In the News

April 24, 2024

Nearly 2 in 5 Americans breathe unhealthy air. Why it’s getting worse.

Fully implemented, the updated EPA standard on pollution would save 6.6 million more total years of life than the previous standard, largely in the West and Midwest, the Energy Policy Institute at the University of Chicago finds.

A rising number of Americans — nearly 2 in 5 — has been living with unhealthy levels of air pollution, while the United States experienced a record number of days between 2020 and 2022 with very unhealthy or hazardous air, according to a new report.

More than 90 million people are living in places where the air quality is worse than a new U.S. standard, the American Lung Association reported Wednesday in its annual State of the Air assessment, which detailed a significant increase based on the stricter national particle pollution standard.

The total includes 72 million people who would not have been counted under the looser federal standard — reflecting the dramatic effect of the Environmental Protection Agency’s new limit, which was announced this year.

Climate change — fueling wildfires, drought and dust — is not only worsening air quality, but also making pollution increasingly challenging to combat, experts said, setting up a new reality for public health and canceling out years of gains made through the Clean Air Act.

“Not only the number of people and places affected are worsening, but the severity of the pollution itself is also worsening,” said Katherine Pruitt, report author and senior director of nationwide clean air policy for the American Lung Association.

While wildfires and other conditions continued driving the decline of air quality in Western states, the change in the federal standard also revealed historically industrialized spots in the Midwest and East that need cleaner air, according to the report.

Overall, 131 million Americans live in areas with unhealthy ozone or particle pollution — an increase of nearly 12 million compared with the years between 2019 and 2021. Covering 2020 to 2022, the report also showed that the pandemic shutdown didn’t create net improvements in air quality.

Poor air increases the risk of health ailments, lung damage and cardiovascular problems; exacerbates existing conditions; and causes premature deaths. Communities of color are disproportionately affected by these impacts — of the 30 counties the American Lung Association said had failing grades on all three of its air pollution measurements, 63 percent of residents were people of color…

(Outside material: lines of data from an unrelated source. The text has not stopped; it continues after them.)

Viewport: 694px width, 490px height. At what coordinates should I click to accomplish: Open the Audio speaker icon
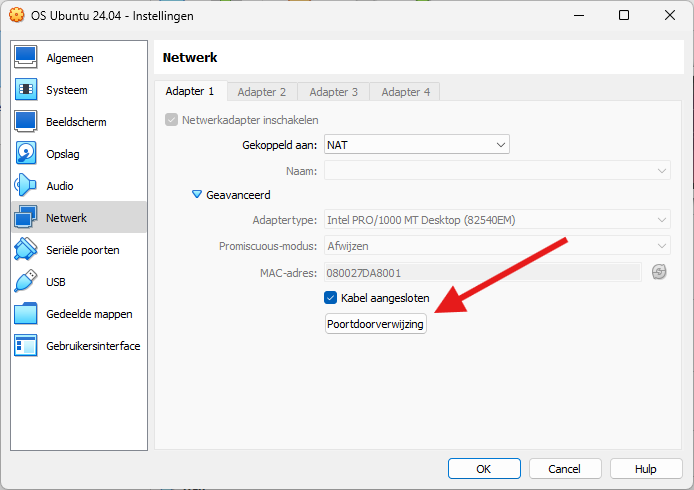tap(26, 186)
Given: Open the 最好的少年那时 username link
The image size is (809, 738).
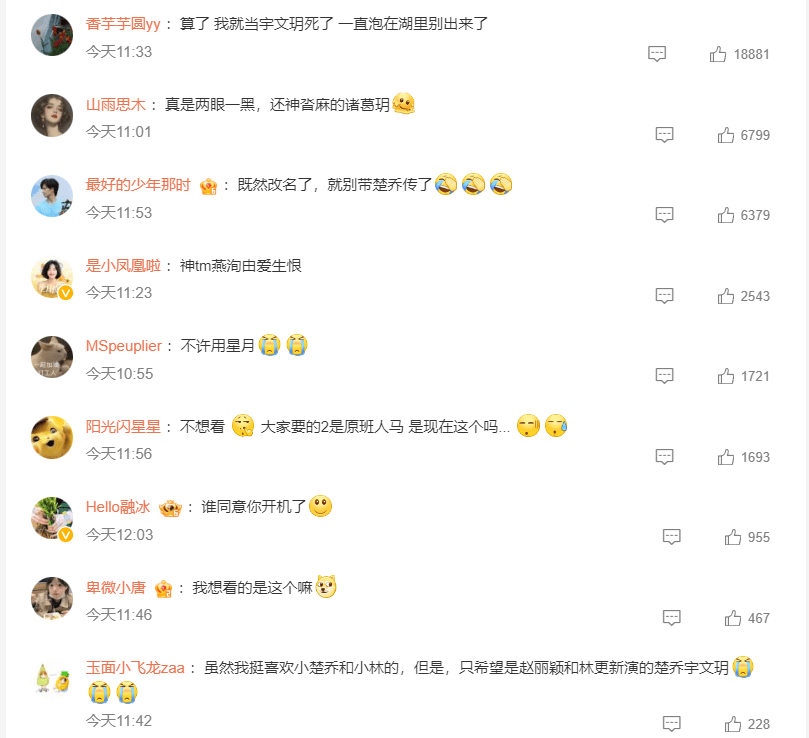Looking at the screenshot, I should (138, 185).
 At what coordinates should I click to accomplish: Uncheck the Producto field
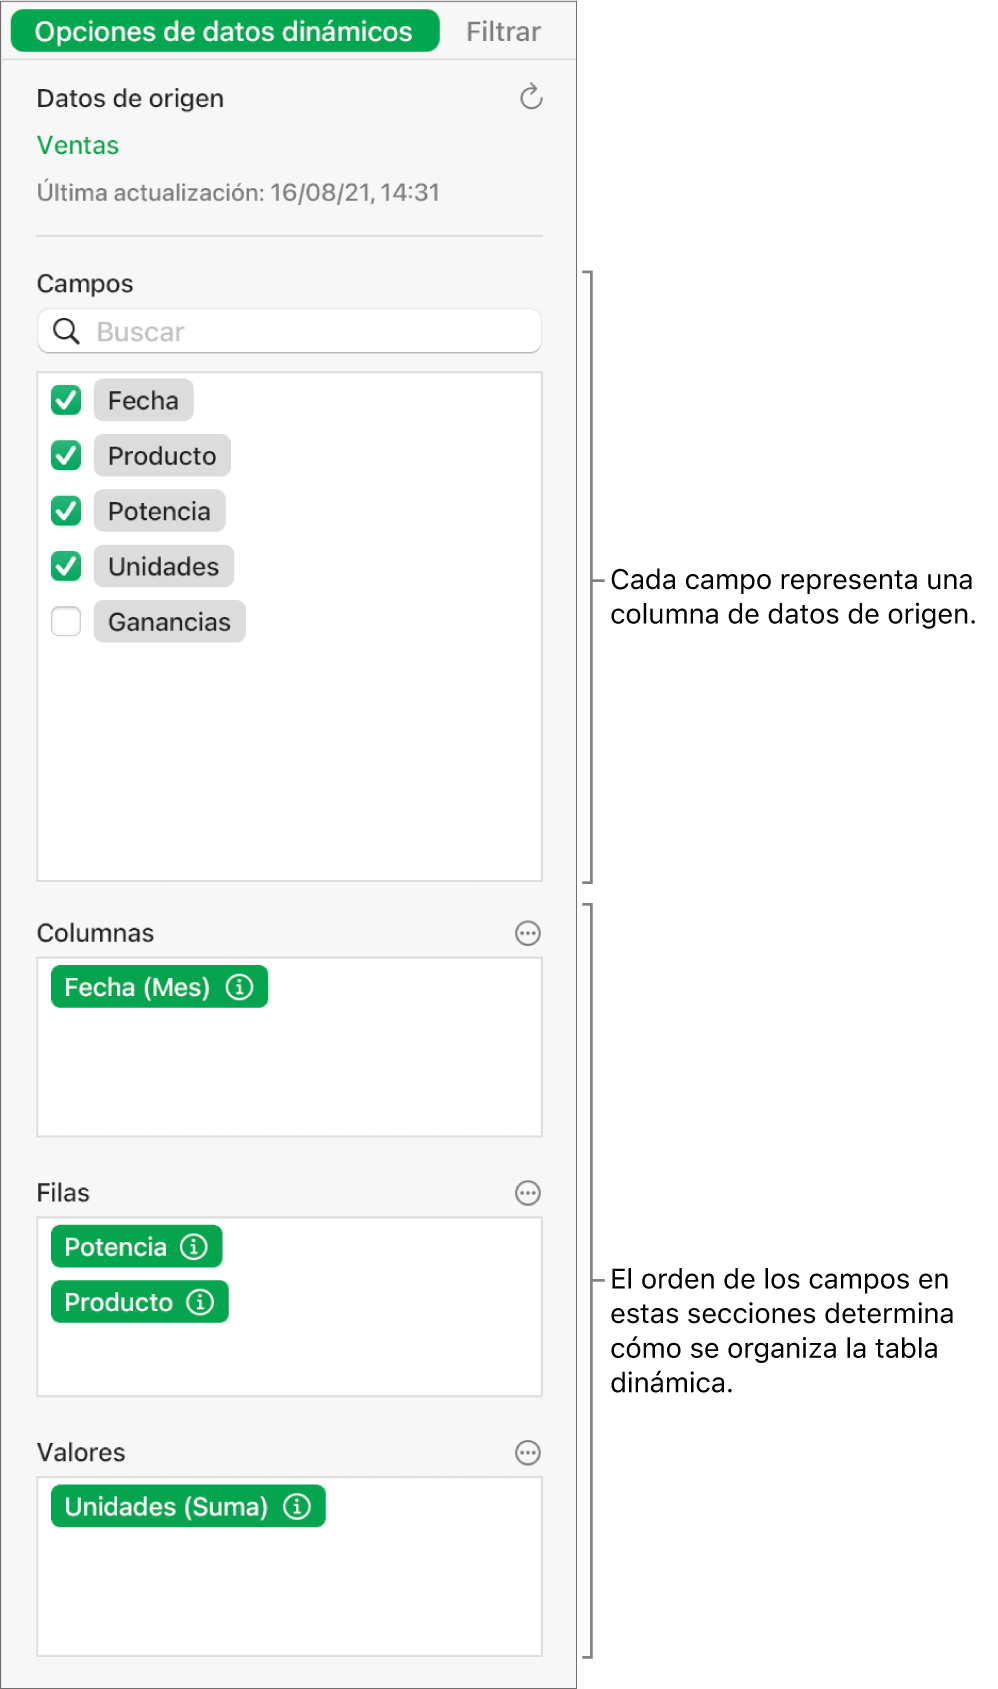[x=64, y=455]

…It will take until 2032 for U.S. counties to meet the new standard, the EPA has said. Fully implemented, the standard would save 6.6 million more total years of life than the previous standard, largely in the West and Midwest, the Energy Policy Institute at the University of Chicago has estimated.

Still, it isn’t as stringent as the standard recommended by the World Health Organization, said Susan Anenberg, director of George Washington University’s Climate Health Institute, noting that it doesn’t denote a “healthy” level of pollution.

“You should consider them more like speed limits, where there is still a risk below the speed limit,” she said. “Just because the standard is set at that level does not mean there are no health effects below that level.”

Meanwhile, climate change will continue presenting challenges to regulation, experts said. Reversing the factors that are causing more fire, drought and dust is far more challenging than, for instance, putting regulations on tailpipe emissions.

“It’s harder to wring more emission reductions out of the combustion processes that we’re accustomed to regulating,” Anenberg said, “and it’s more difficult to foresee how we’re going to be able to protect air quality and public health in the future.”

What’s driving higher pollution

For six years straight, the number of people living in counties that experienced unhealthy spikes in particle pollution has increased, reaching 65 million in the time period of the report.

Seven of the 25 cities with the worst daily pollution saw their highest-ever number of unhealthy days, and the Las Vegas, Portland and Seattle metro areas had such bad declines in air quality that they moved into the top 25 most-polluted cities.

Those types of spikes are largely occurring due to extreme heat, drought and wildfires, the report said. Fires, for instance, increased the number of days with air quality rated “very unhealthy” or “hazardous,” the two highest categories, which are colored purple and maroon on the air quality index.

On an annual basis, cities in the West topped the list of the 25 most polluted, with the central California areas of Bakersfield, Visalia and Fresno remaining at the top. East of the Rockies, however, other historically polluted metro areas maintained spots on the list: Indianapolis, Detroit, Houston and Pittsburgh, among others.

Since the Clean Air Act was enacted in 1970, it has added an average of 1.4 years to the American life expectancy, said Christa Hasenkopf, director of the clean air program of the Energy Policy Institute at the University of Chicago. But even a couple of weeks of smoky air from wildfires each year can affect that.

“It’ll chip away at those 1.4 more years of your life,” Hasenkopf said. “That’s the ballpark number we’ve gained and what we could stand to lose.”